Understanding programming language is an important topic in research in the area of programming language models. I’ve written before that there are ca. 50 programming language models, which we can use in software engineering. Ok, not all of them are equivalent and they are specific to the task, but they are available, so we can use and customize them.
Now, whether 50 models is a lot or not is debatable. Compared to natural language models this is a small number. Even compared to the number of programming languages this number is not impressive. However, how many languages are used widely – 10-15? Java, C, C++, Python, JavaScript, Rust, Go, and derivatives are the most common ones.

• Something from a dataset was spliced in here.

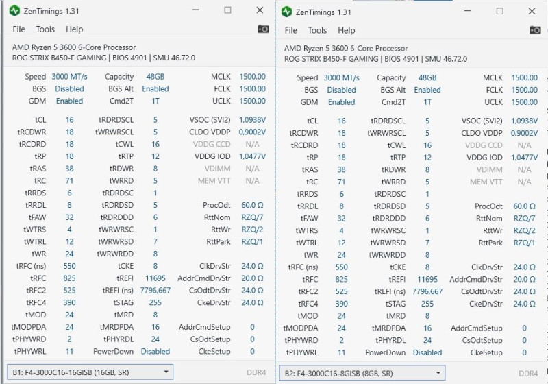Close the left ZenTimings window

pyautogui.click(x=260, y=10)
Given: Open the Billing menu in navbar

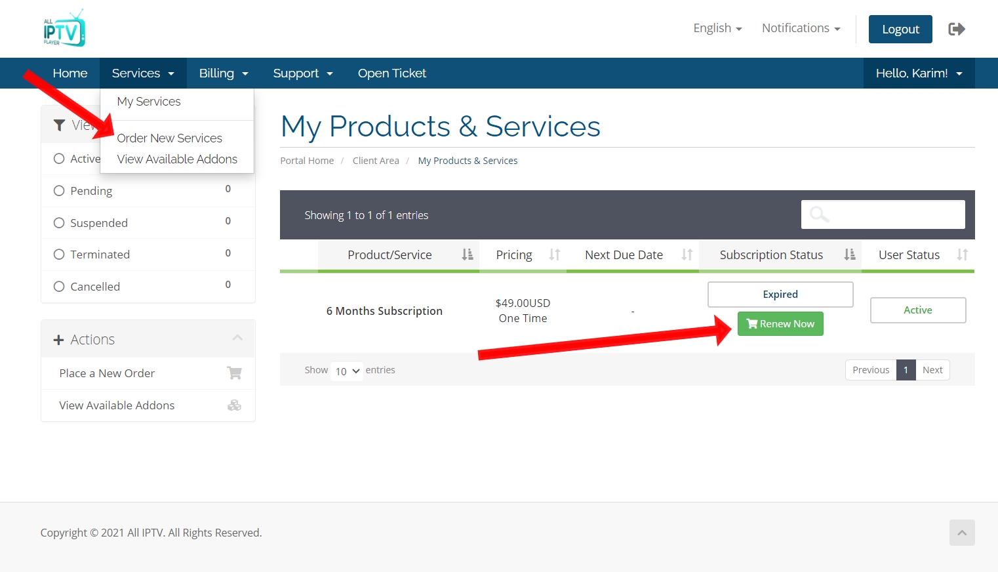Looking at the screenshot, I should (224, 73).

This article is a study done by our colleagues from the department. It’s too long to quote in detail, but there are a few things that I like. First, it’s a good overview of the types of language models:
- Token-based representation: when the program code is basically a set of tokens/words; some can have a special meaning, but they are just words (I’ve written about this before, even worked with it: GitHub – mochodek/py-ccflex: py-ccflex – Python Flexible Code Classifier )
- Tree-based representation: when the program code is seen from the perspective of their Abstract-Syntax-Tree, an example is the code2vec model: code2vec
- Graph-based models: when the program code is seen as a directed graph, e.g., a control flow graph
Although I like this classification, I see that it misses one of the most prominent and the most popular one – the NLP based model. It is a type of model where the program code is seen as a set of sentences that have meaning of some sort. It is a derivative of the token-based representation, but it is much more than that. CodeX from OpenAI is an example of such model.
Nevertheless, this study provides a very interesting set of examples of models and their applications. I sincerelly suggest to take a look at this paper to understand how the models work and where they are used best.